L’acte sous seing privé du 28 juillet 2023 est explicite et ne nécessite aucune interprétation quant à la portée de la clause résolutoire stipulée.
Par acte de commissaire de justice du 6 mai 2025, la SCI PARDES PATRIMOINE a fait délivrer à la SAS NOUVELLE UJA, exerçant sous l’enseigne commerciale UN JOUR AILLEURS, un commandement de payer d’un montant de 46.337,44 euros en principal, précisant qu’à défaut de régularisation dans un délai d’un mois la résiliation du bail serait encourue, par application de la clause résolutoire, dont les termes ont été rappelés.
La SAS NOUVELLE UJA, exerçant sous l’enseigne commerciale UN JOUR AILLEURS, n’a pas apuré le passif des dettes non sérieusement contestables visé au commandement de payer avant l’échéance d’un délai d’un mois à compter de celui-ci. En effet, s’il ressort du décompte des sommes dues (pièce n°3) que des sommes ont été payées dans ce délai, elles ne permettent pas de régler le montant total des causes du commandement.
En l’absence de contestation sérieuse sur l’existence de l’obligation de paiement des loyers et charges dus au titre du bail commercial, il y a lieu de constater le principe de l’acquisition de la clause résolutoire à compter du 7 juin 2025 à 00h00.
La locataire est donc occupante sans droit ni titre des locaux loués depuis cette date. Il lui sera ordonné de libérer les lieux et, à défaut de libération des lieux au plus tard dans le délai de 08 jours à compter de la signification, son expulsion sera ordonnée, ainsi que celle de tous occupants de son chef, au besoin avec l’assistance de la force publique et d’un serrurier.
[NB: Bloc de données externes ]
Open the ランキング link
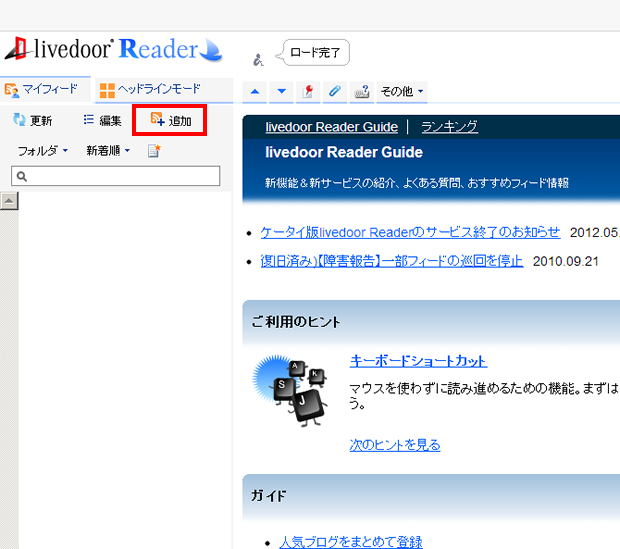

À défaut de libération des lieux dans le délai de 08 jours à compter de la signification, le transport et la séquestration des meubles et objets mobiliers garnissant les lieux seront également ordonnés, dans un garde-meuble ou dans tel autre lieu au choix du bailleur, aux frais du locataire.
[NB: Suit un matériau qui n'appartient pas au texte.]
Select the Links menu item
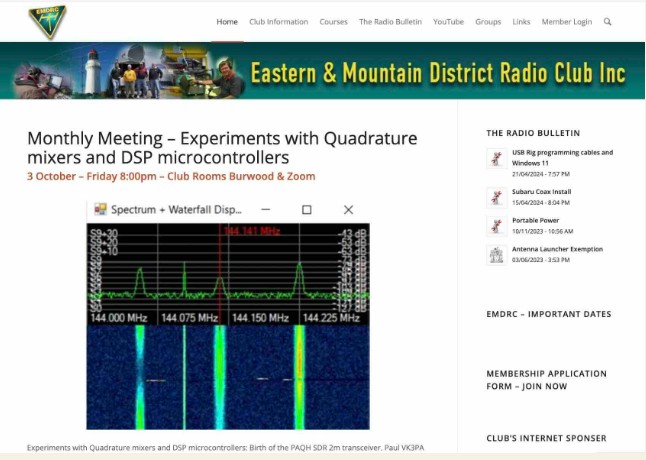 tap(521, 22)
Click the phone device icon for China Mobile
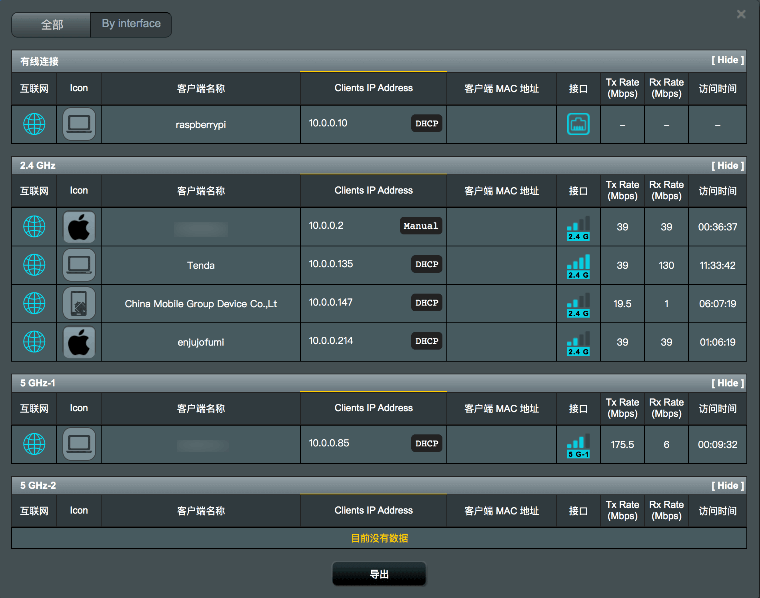The image size is (760, 598). (79, 303)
II. SUR LES DEMANDES DE CONDAMNATIONS PROVISIONNELLES
Par application de l’article 835, alinéa 2, du code de procédure civile, dans les cas où l’existence de l’obligation n’est pas sérieusement contestable, le juge des référés peut accorder une provision au créancier, ou ordonner l’exécution de l’obligation même s’il s’agit d’une obligation de faire.
La somme de 15.625,05 euros, correspondant à la somme des loyers et charges impayés au 18 juin 2025 est sollicitée. Il n’a pas été opéré de paiement ni directement, ni par compensation.
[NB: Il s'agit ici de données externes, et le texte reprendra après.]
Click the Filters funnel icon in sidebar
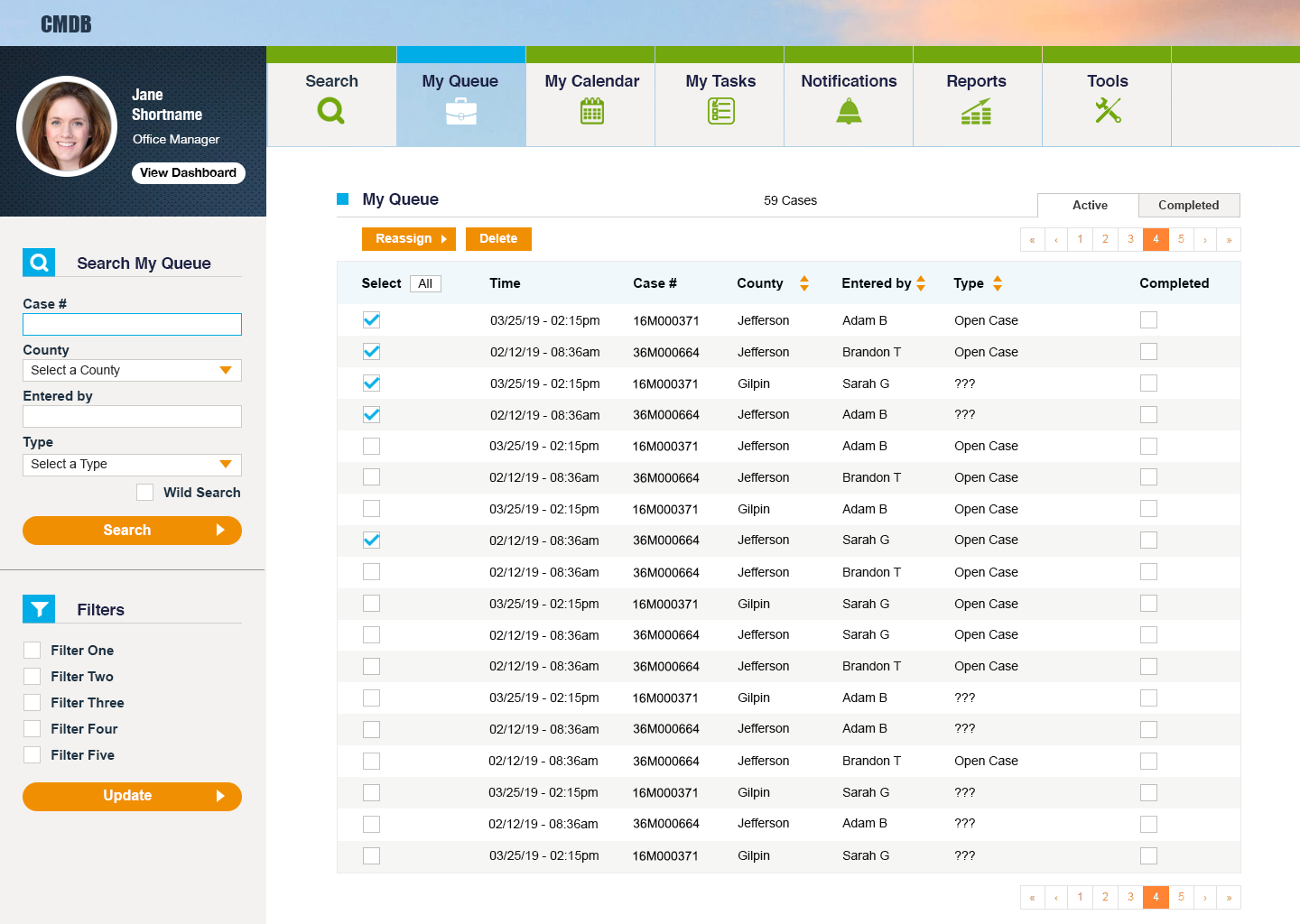The height and width of the screenshot is (924, 1300). pos(38,609)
La SCI PARDES PATRIMOINE verse aux débats un échéancier détaillé des sommes dues. La créance est donc certaine, liquide et exigible. Toutefois, le décompte produit comprend une somme de 298,81 euros au titre de « ATEA CDT LOYER », ce qui correspond au montant du commandement de payer délivré le 6 mai 2025. Il convient donc d’écarter cette somme, laquelle est comprise dans les dépens.
Ainsi, seule la somme de 15.326,24 euros ne se heurte à aucune contestation sérieuse. La SAS NOUVELLE UJA, exerçant sous l’enseigne commerciale UN JOUR AILLEURS, sera donc condamnée à payer cette somme à titre provisionnel (compte arrêté au 2ème trimestre 2025 inclus).
Occupante sans droit ni titre des lieux depuis le 7 juin 2025, la SAS NOUVELLE UJA, exerçant sous l’enseigne commerciale UN JOUR AILLEURS, est redevable d’une indemnité d’occupation, correspondant au montant du loyer qui aurait pu être perçu si le bail s’était poursuivi ou avait été renouvelé à compter d ela résiliation du bail et ce jusqu’à complète libération des lieux.
La SAS NOUVELLE UJA, exerçant sous l’enseigne commerciale UN JOUR AILLEURS, sera donc condamnée à payer cette somme à titre provisionnel.
III. SUR LES DÉPENS ET LES FRAIS IRRÉPÉTIBLES
En application des dispositions de l’article 491, alinéa 2, et 696 du code de procédure civile, la SAS NOUVELLE UJA, exerçant sous l’enseigne commerciale UN JOUR AILLEURS, qui succombe, supportera la charge des entiers dépens, qui comprendront le coût du commandement de payer.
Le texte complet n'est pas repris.